Die Elendsbehausungen der Immigranten sind der lokalen Regierung ein Dorn im Auge. Im vergangenen März unterschrieb Evangelina Naranjo, Ratsmitglied der Gemeindeverwaltung von El Ejido, gemeinsam mit Bürgermeistern der Region ein Protokoll zur Räumung illegaler Siedlungen und kündigte an, das Entstehen neuer Chabolas zu verhindern. Stunden später rollte ein Bagger in eine Chabola-Siedlung nahe El Ejido und zerstörte die Behausungen von fünfzehn Immigranten. Als die Bewohner von der Arbeit kamen, fanden sie ihre Habseligkeiten unter den Trümmern begraben. "So was passiert hier so häufig, dass wir schon fast daran gewöhnt sind", sagt Abdelkader.

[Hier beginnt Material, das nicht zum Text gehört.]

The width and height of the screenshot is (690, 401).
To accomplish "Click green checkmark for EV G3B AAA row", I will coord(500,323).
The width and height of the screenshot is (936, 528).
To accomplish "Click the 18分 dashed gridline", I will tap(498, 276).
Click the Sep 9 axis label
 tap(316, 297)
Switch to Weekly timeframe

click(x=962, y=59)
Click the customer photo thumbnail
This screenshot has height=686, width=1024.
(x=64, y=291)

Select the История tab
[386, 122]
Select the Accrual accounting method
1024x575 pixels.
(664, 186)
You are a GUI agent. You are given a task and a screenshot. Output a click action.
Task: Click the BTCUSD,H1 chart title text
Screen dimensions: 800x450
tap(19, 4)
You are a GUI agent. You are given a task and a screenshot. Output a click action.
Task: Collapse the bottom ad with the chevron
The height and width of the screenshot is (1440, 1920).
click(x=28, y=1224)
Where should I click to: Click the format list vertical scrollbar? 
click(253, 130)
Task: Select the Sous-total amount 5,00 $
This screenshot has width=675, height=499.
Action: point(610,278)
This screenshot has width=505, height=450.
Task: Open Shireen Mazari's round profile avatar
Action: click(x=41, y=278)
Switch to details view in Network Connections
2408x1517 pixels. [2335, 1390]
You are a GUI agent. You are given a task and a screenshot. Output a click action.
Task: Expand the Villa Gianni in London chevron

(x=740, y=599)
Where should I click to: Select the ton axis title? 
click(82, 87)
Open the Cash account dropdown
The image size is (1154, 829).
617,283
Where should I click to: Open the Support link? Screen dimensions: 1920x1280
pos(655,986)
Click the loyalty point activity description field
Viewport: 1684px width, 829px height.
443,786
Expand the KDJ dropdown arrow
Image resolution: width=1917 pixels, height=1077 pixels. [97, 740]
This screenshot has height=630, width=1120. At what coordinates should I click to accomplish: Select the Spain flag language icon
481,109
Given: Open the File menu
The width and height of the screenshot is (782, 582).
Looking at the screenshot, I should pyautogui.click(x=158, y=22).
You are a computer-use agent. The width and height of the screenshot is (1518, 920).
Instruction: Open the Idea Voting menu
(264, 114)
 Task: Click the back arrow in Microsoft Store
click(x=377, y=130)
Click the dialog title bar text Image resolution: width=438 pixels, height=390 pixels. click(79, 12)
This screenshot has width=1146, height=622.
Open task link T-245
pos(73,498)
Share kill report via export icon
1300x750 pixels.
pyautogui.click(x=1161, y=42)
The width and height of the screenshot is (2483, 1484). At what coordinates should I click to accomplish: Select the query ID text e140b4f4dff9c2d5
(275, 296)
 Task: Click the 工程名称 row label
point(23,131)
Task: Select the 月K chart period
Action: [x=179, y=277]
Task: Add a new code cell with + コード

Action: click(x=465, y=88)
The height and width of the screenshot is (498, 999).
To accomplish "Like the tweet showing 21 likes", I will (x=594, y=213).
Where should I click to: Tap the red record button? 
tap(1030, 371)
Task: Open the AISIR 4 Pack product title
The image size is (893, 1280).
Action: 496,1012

Lehrer, Bauern, Fischer, Studenten - egal, welchem Beruf die Immigranten in ihrem Herkunftsland nachgingen, hier durchleben alle dasselbe. "An den Gewächshäusern kommst du nicht vorbei, sie sind für die Papierlosen das Tor nach Spanien. Nur hier wird es von offizieller Seite geduldet, Illegale zu beschäftigen. Kontrollen gibt es kaum, wir haben nur fünf Inspektoren für die gesamte Provinz. Außerdem werden die Kontrolleure vorher angekündigt und der Patrón sorgt dann dafür, dass alles sauber ist, bevor sie eintreffen." Spitou Mendy war siebzehn Jahre lang Professor für Sprachen im Senegal, bevor er hierher kam.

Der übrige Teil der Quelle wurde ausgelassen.